Hunt through the lines below for the string "number" and copy each one that has it.

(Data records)
──────
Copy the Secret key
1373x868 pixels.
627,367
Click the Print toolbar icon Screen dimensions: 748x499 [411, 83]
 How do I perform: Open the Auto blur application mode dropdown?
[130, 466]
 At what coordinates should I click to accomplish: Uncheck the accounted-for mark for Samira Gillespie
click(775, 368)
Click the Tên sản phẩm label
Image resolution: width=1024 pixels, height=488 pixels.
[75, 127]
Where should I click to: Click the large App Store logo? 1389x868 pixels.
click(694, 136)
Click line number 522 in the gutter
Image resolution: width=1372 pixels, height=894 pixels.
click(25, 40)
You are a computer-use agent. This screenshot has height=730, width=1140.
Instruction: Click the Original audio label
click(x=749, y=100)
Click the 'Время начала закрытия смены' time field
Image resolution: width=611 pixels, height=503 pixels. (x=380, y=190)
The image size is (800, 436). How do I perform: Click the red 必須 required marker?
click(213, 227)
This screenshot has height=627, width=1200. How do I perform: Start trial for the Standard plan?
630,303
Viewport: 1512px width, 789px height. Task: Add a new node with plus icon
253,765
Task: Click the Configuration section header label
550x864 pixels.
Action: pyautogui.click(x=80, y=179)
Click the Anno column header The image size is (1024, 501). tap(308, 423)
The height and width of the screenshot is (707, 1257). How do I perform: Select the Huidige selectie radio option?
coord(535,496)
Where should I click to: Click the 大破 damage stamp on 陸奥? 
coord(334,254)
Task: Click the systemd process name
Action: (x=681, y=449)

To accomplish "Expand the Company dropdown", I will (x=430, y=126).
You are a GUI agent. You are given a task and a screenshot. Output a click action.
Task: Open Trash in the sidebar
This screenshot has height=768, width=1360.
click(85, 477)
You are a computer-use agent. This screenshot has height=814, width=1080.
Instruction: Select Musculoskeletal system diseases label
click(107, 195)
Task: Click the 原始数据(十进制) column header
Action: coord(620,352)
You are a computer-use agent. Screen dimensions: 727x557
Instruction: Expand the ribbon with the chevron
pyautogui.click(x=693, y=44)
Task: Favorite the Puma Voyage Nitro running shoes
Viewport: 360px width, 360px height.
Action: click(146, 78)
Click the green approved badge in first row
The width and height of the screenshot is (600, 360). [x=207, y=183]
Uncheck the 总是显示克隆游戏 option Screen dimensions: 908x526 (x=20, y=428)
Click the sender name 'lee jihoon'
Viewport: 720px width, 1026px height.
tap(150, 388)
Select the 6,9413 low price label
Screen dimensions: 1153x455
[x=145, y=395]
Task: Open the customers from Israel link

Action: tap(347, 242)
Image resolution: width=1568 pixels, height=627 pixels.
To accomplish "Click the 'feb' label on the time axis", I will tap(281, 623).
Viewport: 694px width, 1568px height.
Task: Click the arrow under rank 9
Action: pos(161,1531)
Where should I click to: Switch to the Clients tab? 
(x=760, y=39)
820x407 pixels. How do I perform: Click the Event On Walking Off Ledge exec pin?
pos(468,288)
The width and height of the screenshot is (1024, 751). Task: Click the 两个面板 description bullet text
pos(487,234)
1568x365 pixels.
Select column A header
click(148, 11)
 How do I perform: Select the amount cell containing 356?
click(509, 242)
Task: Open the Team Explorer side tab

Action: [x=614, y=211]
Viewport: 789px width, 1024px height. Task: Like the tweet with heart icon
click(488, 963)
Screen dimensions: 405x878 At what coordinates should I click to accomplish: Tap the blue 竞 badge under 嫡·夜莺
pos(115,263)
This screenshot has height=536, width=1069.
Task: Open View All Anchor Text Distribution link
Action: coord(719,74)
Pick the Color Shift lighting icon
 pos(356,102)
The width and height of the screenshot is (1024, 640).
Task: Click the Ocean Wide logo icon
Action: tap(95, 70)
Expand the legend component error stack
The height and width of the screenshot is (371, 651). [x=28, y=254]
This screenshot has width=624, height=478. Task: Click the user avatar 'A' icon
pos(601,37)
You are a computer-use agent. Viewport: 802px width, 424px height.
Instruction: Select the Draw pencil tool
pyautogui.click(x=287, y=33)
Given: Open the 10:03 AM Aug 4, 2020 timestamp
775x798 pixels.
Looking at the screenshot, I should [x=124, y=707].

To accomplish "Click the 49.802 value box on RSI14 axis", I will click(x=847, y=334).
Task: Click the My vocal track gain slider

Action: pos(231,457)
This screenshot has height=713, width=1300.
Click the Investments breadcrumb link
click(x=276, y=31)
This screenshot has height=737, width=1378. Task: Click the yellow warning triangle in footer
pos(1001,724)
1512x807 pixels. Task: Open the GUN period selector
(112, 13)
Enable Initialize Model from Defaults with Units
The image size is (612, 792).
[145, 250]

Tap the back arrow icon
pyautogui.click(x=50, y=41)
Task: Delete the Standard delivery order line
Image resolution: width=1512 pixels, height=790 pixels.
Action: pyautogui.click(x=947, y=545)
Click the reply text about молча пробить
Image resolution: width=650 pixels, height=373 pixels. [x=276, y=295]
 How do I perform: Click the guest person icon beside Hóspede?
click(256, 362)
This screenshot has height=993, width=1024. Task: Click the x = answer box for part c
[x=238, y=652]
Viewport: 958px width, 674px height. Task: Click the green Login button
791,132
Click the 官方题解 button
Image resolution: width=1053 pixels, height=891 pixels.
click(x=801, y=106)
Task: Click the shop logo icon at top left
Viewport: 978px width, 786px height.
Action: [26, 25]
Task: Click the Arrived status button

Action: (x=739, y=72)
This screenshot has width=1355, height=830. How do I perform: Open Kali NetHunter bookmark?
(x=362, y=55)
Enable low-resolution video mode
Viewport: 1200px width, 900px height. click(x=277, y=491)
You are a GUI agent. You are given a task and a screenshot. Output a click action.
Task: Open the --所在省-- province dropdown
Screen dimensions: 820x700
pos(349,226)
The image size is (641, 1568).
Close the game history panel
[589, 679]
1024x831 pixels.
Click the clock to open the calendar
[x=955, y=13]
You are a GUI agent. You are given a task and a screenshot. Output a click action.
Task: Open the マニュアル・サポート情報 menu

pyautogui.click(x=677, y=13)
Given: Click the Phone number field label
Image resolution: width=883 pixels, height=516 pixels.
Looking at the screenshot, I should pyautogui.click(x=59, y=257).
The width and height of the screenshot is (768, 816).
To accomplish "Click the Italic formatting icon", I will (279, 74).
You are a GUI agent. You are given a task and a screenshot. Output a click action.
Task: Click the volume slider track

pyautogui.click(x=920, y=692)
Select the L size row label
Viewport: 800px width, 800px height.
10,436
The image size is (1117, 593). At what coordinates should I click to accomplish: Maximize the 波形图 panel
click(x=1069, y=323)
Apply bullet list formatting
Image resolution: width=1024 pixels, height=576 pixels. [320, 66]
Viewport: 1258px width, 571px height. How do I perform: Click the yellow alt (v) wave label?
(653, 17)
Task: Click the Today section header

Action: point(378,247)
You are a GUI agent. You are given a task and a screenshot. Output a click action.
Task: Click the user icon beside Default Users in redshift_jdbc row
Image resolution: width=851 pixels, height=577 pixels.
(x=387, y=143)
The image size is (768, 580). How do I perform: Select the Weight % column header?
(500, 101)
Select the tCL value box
──────
## Answer for this exercise:
Click line number 522 in the gutter
Given: Click the Phone number field label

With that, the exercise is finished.